FMCS is a 230-employee agency that exists to serve as a voluntary mediator between unions and businesses. As an “independent agency,” its director nominally reports to the president, but the agency is so small that in effect, there is no oversight at all — and it showed, becoming a real-life caricature of all the excesses that the Department of Government Efficiency has alleged take place in government.
This reporter spent a year investigating the agency a decade ago, and I found egregious and self-serving violations of hiring, pay, contracting, and purchase card rules. One thing I could not discover is why the agency actually existed, other than to provide luxurious lifestyles for its employees. Endless junkets to resort destinations, which employees openly used to facilitate personal vacations, were justified as building awareness of the agency in the hopes that someone would actually want to use its voluntary services.

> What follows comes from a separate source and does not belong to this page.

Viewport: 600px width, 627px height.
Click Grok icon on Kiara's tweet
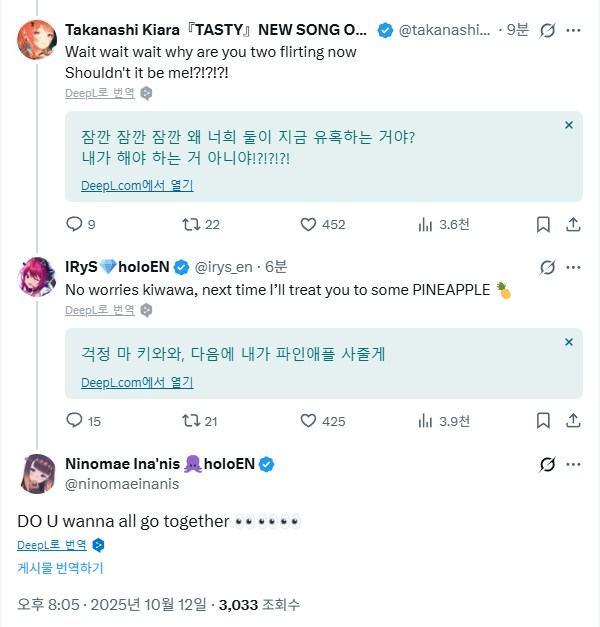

FMCS seemed, quite clearly, to exist for the benefit of those on its payroll, and not much else. One employee told me: “Let me give you the honest truth: A lot of FMCS employees don’t do a hell of a lot, including myself. Personally, the reason that I’ve stayed is that I just don’t feel like working that hard, plus the location on K Street is great, plus we all have these oversized offices with windows, plus management doesn’t seem to care if we stay out at lunch a long time. Can you blame me?”
“Recreation and reception fund.”
Top FMCS official George Cohen used a “recreation and reception fund” to order champagne and $200 coasters for his office, and to purchase artwork painted by his wife. The tiny agency commissioned paintings of its top employees — as one employee told me, “like they were reigning kings or something…I’ve never seen anything like it before.” It spent $2,402 retouching the portrait of someone who briefly held the top job in an acting capacity.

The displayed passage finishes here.